- [YOUR GOAL] In the entries below, find the line with "1038x766 pixels." and print exactly every line from there up to and including the line with "The height and width of the screenshot is (370, 700).", with no other lines.

===== INFORMATION GIVEN =====

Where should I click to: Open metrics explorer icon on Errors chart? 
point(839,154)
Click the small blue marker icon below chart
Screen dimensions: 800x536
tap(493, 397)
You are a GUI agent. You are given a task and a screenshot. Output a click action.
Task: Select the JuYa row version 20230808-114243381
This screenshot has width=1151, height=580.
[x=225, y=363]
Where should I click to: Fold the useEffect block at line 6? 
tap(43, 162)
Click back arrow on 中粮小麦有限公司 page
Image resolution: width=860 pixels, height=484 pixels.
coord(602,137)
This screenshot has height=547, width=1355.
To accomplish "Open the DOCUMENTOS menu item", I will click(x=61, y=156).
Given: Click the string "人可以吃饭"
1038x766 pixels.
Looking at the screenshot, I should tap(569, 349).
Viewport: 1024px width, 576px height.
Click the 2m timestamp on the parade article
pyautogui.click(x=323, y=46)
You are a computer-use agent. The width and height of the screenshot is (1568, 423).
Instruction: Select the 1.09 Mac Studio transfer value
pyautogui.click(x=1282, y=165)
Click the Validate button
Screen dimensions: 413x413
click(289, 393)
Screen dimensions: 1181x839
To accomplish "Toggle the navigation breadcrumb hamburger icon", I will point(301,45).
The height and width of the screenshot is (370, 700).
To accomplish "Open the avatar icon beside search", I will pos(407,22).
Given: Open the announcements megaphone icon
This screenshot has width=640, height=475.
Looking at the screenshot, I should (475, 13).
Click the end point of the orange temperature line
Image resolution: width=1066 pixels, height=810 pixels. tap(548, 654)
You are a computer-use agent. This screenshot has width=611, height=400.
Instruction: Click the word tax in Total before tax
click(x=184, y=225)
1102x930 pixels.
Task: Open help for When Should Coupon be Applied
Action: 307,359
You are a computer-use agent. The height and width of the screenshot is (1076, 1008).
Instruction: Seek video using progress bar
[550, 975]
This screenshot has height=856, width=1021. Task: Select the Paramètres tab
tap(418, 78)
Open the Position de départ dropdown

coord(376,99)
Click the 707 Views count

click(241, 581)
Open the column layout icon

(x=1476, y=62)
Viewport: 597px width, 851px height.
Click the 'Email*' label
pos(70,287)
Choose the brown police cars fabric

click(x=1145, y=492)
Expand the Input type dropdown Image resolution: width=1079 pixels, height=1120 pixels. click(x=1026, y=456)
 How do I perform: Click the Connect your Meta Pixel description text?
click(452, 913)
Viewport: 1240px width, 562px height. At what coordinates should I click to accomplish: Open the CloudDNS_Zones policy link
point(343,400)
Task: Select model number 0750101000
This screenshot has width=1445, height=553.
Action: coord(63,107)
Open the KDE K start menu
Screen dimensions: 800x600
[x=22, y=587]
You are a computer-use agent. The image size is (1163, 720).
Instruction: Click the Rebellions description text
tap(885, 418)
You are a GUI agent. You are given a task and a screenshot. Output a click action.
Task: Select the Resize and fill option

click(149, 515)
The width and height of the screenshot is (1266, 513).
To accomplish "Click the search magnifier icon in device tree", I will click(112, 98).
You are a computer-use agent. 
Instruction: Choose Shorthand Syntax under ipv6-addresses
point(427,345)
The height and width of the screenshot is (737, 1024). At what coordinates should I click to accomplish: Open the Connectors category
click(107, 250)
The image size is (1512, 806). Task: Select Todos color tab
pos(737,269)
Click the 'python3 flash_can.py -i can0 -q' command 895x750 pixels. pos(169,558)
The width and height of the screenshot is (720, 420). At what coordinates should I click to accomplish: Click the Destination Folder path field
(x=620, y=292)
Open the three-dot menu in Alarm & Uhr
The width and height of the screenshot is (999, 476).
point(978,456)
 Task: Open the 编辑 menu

=====

- [ANSWER FOR THE TASK]
1038x766 pixels.
Looking at the screenshot, I should tap(569, 349).
Viewport: 1024px width, 576px height.
Click the 2m timestamp on the parade article
pyautogui.click(x=323, y=46)
You are a computer-use agent. The width and height of the screenshot is (1568, 423).
Instruction: Select the 1.09 Mac Studio transfer value
pyautogui.click(x=1282, y=165)
Click the Validate button
Screen dimensions: 413x413
click(289, 393)
Screen dimensions: 1181x839
To accomplish "Toggle the navigation breadcrumb hamburger icon", I will point(301,45).
The height and width of the screenshot is (370, 700).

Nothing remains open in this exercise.